TASK TO COMPLETE: Repeat the lines of the items exactly, from the line containing "新闻动态 (45, 858)" through the end of the items.

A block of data
**********
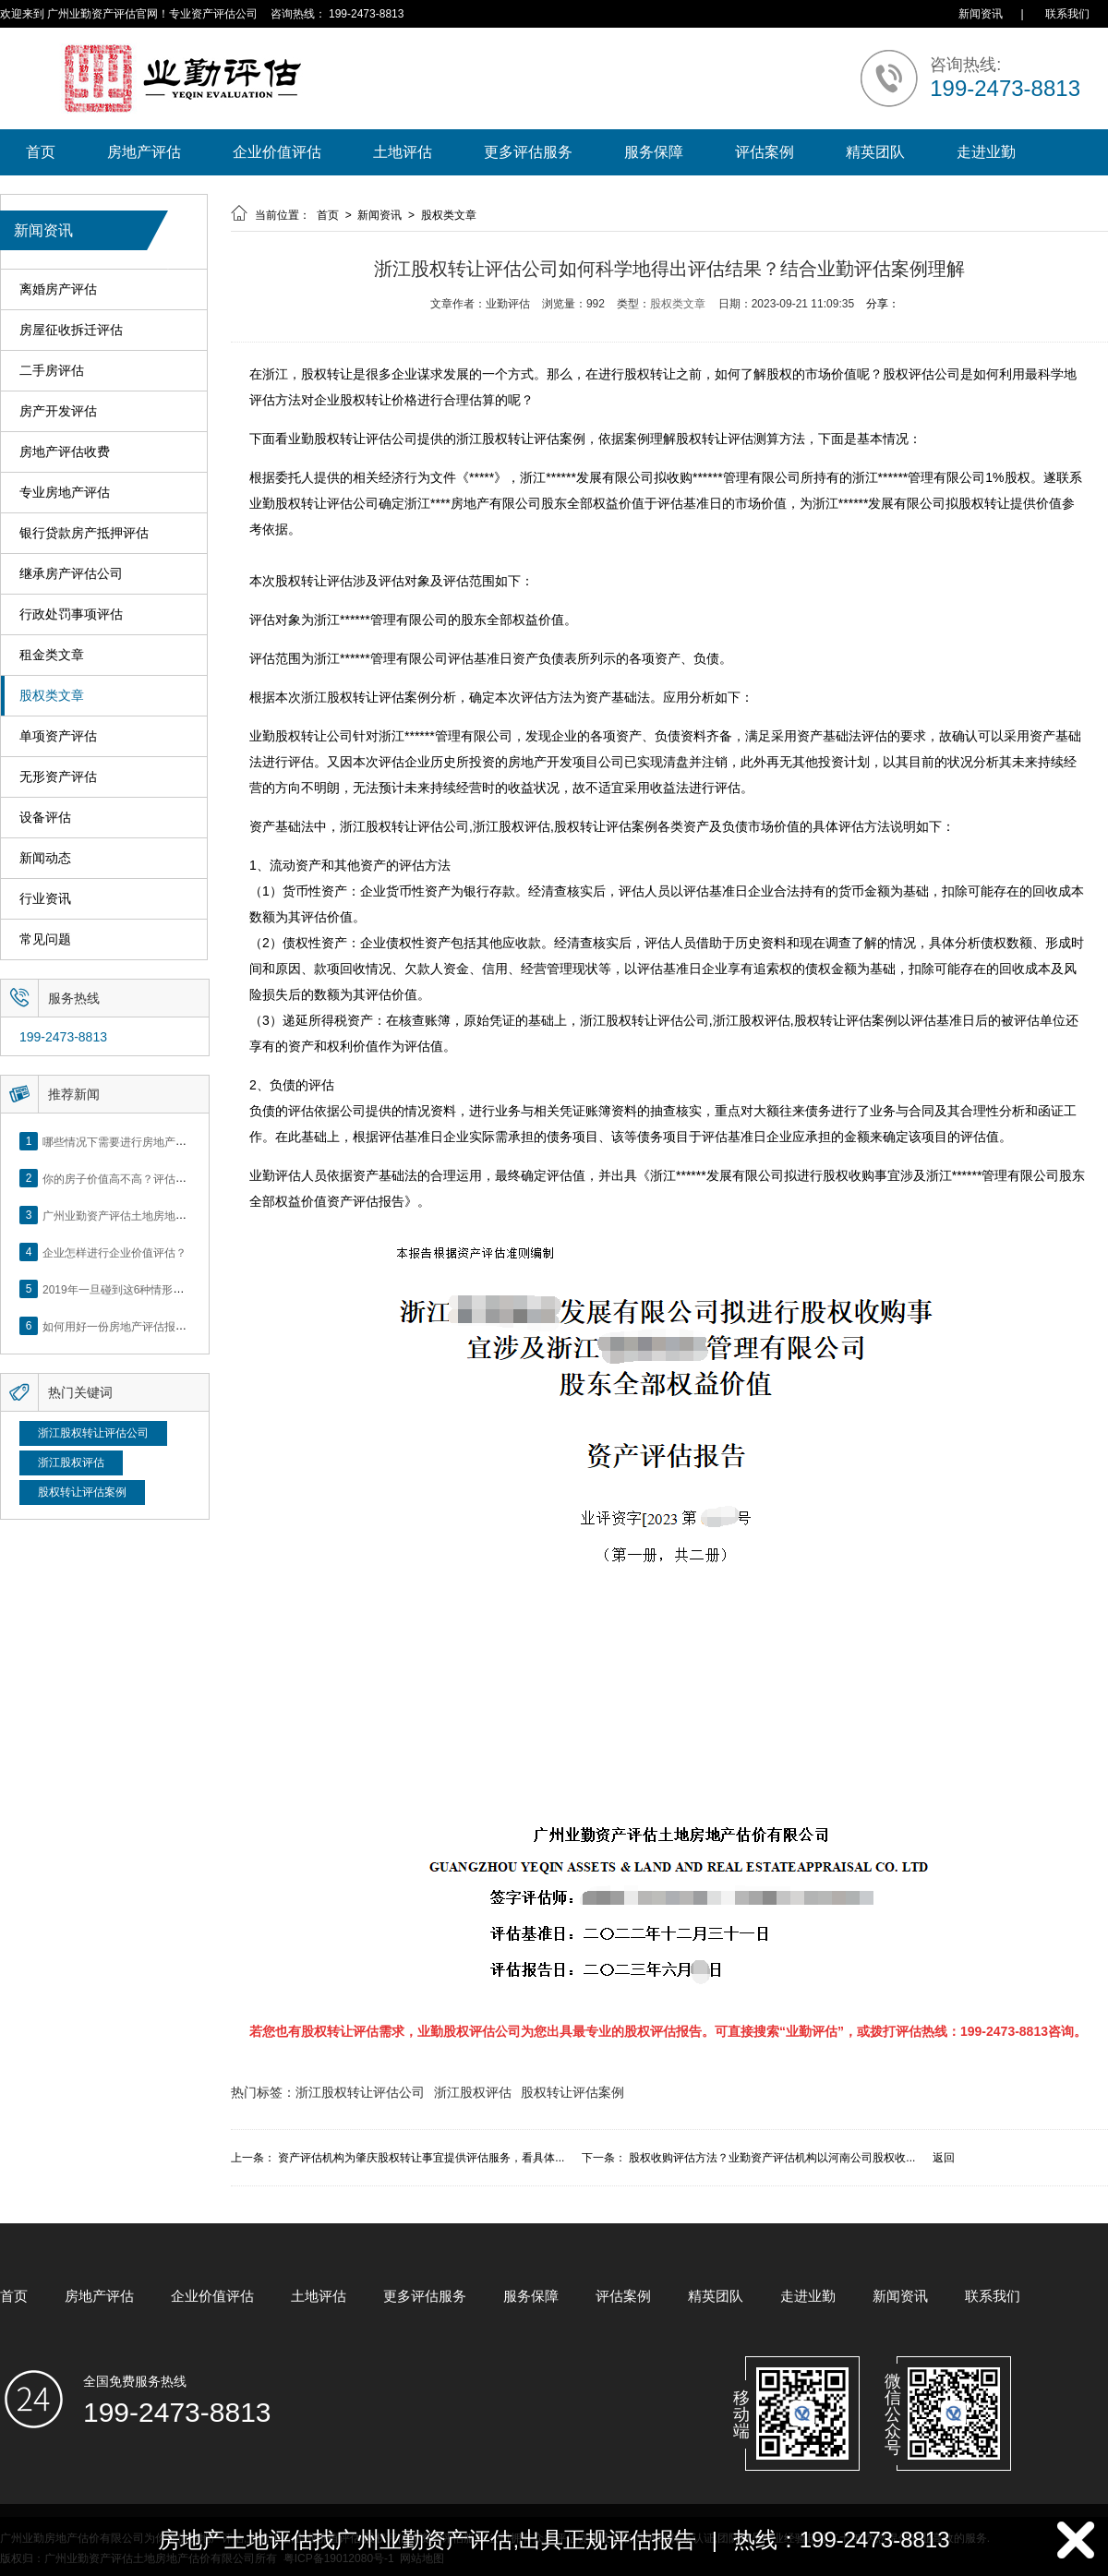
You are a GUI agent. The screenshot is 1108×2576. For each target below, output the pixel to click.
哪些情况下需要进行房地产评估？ (125, 1141)
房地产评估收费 (64, 452)
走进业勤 (986, 152)
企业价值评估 (277, 152)
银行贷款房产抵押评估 (84, 533)
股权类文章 (51, 696)
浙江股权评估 (71, 1462)
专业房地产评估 (64, 492)
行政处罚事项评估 (71, 614)
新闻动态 (45, 858)
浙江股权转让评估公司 (93, 1432)
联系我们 (1067, 13)
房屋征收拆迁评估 (71, 330)
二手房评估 (51, 371)
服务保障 (653, 152)
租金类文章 (51, 655)
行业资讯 (45, 899)
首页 (40, 152)
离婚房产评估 (58, 289)
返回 (944, 2157)
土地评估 (402, 152)
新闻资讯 (980, 13)
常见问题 (45, 939)
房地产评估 (144, 152)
**********
EXPECTED OUTPUT:
新闻动态 (45, 858)
浙江股权转让评估公司 (93, 1432)
联系我们 (1067, 13)
房屋征收拆迁评估 (71, 330)
二手房评估 (51, 371)
服务保障 (653, 152)
租金类文章 (51, 655)
行业资讯 (45, 899)
首页 (40, 152)
离婚房产评估 (58, 289)
返回 (944, 2157)
土地评估 (402, 152)
新闻资讯 (980, 13)
常见问题 (45, 939)
房地产评估 (144, 152)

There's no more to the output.